Prion infection and CSF collection

Weanling female Sprague Dawley rats were inoculated through the fontanelle to a depth of ~1 cm using a 25 g needle with 50 µl of 10% rat brain homogenate prepared from uninfected or RAS-affected rats [44]. CSF and brain samples from RAS-infected and age-matched control rats were collected at preclinical (75, 113, and 148 (dpi)) and clinical time points (193 dpi) and compared with uninfected, age-matched control samples. Clinical signs of prion disease were observed at ~180 days post-inoculation and included porphyrin staining, myoclonus, kyphosis, ataxia, and weight loss. Infected animals at clinical stage weighed approximately 260g. Uninfected age matched controls weighed approximately 330 g. At specified time points, rats were anesthetized with isoflurane and CSF collected via puncture of the cisterna magna with a 25 gauge neonatal spinal needle (BD Biosciences). CSF volumes of 100-200 µL were routinely obtained and scored for blood contamination (Supplementary Table 1). CSF was centrifuged for 30s at 2,000xg on a benchtop ‘nano’ centrifuge to assess blood contamination (presence of a red cell pellet) and supernatant was collected. Samples that scored level 3 or higher for blood contamination were discarded. CSF was frozen and stored at −80°C. In some experiments, equal volumes of CSF from each time point were pooled to ensure homogeneity before adding sample buffer and being heated to 100°C.

Immunoblotting

Individual rat brains were homogenized to 10% (w/vol) in PBS. PK (Roche) digested samples were treated at a ratio of 3.5 µg PK/100 µg protein at 50 µg/ml for 30 min at 37ºC. Rat prion proteins were detected with the SAF83 antibody at a 1: 20,000 dilution and the secondary antibody, goat anti-mouse AP, was used at 1:10,000 dilution. Membranes were developed using AttoPhos AP Fluorescent substrate (Promega) and imaged with the Image Quant. Total protein concentration of CSF samples was determined, in duplicate, using the Pierce bicinchoninic acid protein assay kit. CSF proteins were fractionated on 12%NuPage SDS-PAGE gels and transferred to PVDF membrane. 14-3-3 proteins were detected using two different antibodies: 14-3-3 pan and 14-3-3 gamma. 14-3-3 pan (Santa Cruz SC-629) is recommended by the WHO for prion diagnostics and binds a common epitope in the beta, eta, epsilon, gamma, and zeta 14-3-3 proteins (3,45). 14-3-3 gamma (Santa Cruz SC-731) monoclonal antibodies are specific. Both antibodies were used at a 1:1,000 dilution. NSE antibody (Abcam) was used at 1:2,000. The secondary antibody, goat anti-rabbit HRP, was used at 1:10,000. Membranes were developed using Pierce ECL western blotting substrate.

Statistical analysis

Densitometry analysis was performed on western blot data for semi-quantification using Adobe Photoshop CS6 Extended version to determine absolute band intensity.

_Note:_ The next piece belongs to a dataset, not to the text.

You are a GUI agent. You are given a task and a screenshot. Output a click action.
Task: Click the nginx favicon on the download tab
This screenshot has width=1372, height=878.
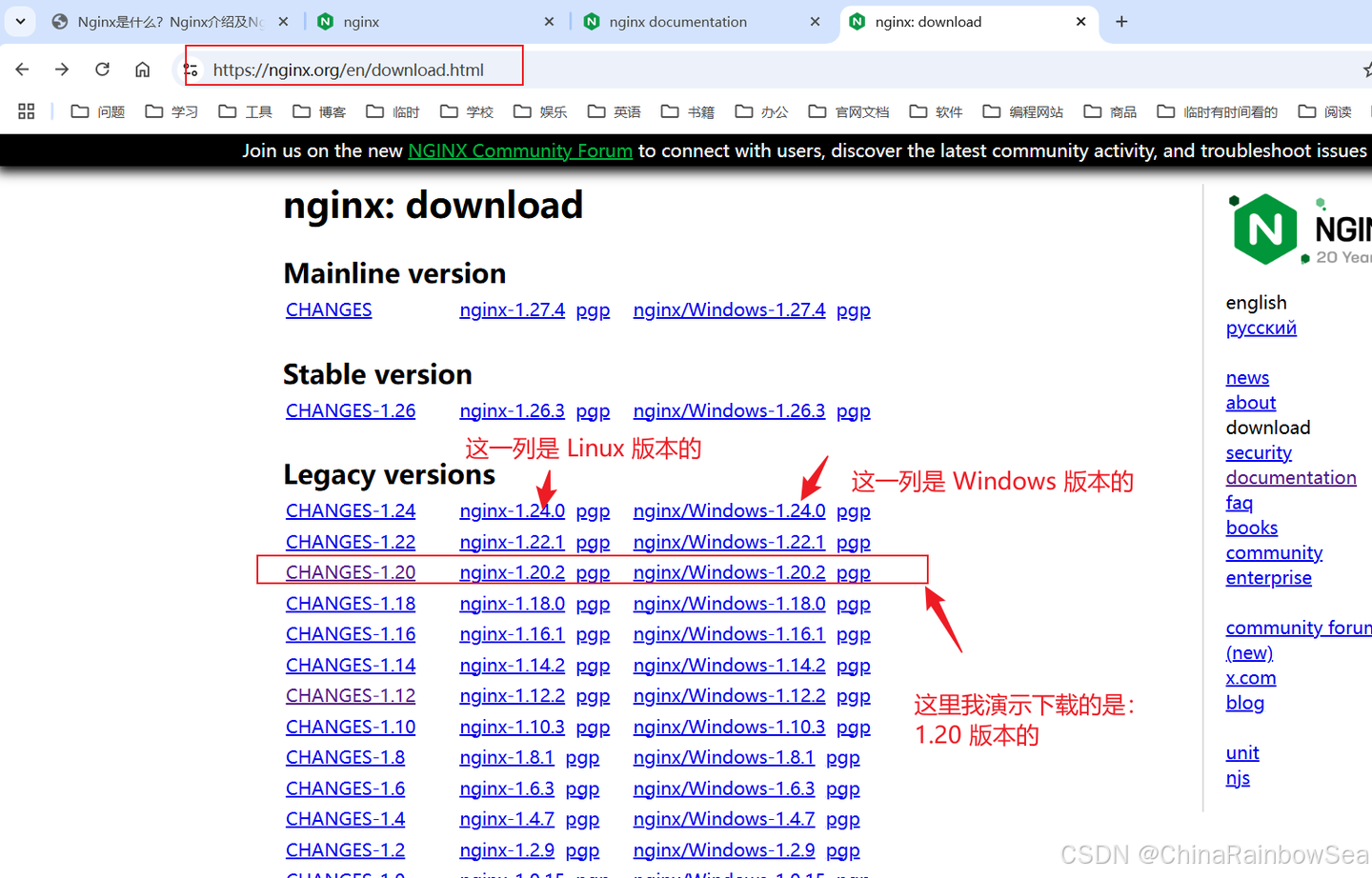point(857,21)
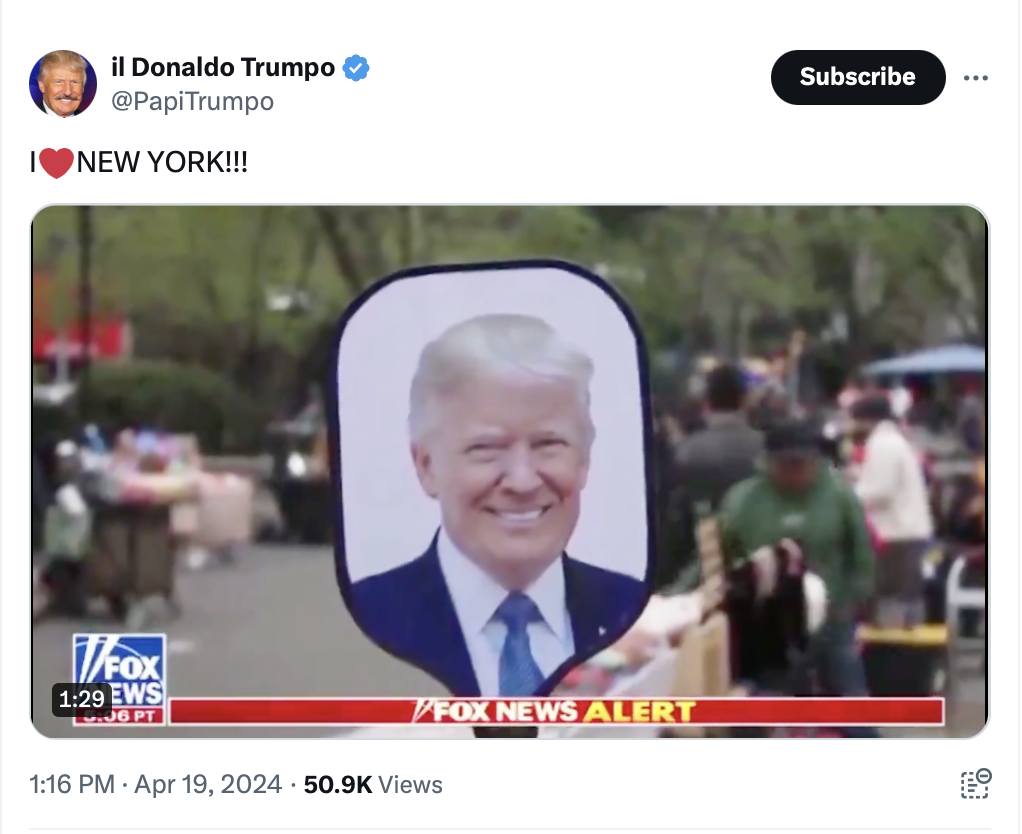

Protein biomarker abundances from infected and uninfected samples were always analyzed together from the same western blot. A two-tailed unpaired t-test was performed; the means (and standard error of the mean) between infected and uninfected were compared. This data was used to generate a receiver operating characteristic (ROC) curve to plot sensitivity vs 1-specificity. The area under the curve (AUC) was calculated to determine the diagnostic accuracy of the biomarkers. AUC values were calculated to determine the ability of each marker to accurately distinguish between healthy and prion infected rats. ROC curves and AUC values were generated using Graphpad Prism 5 Software.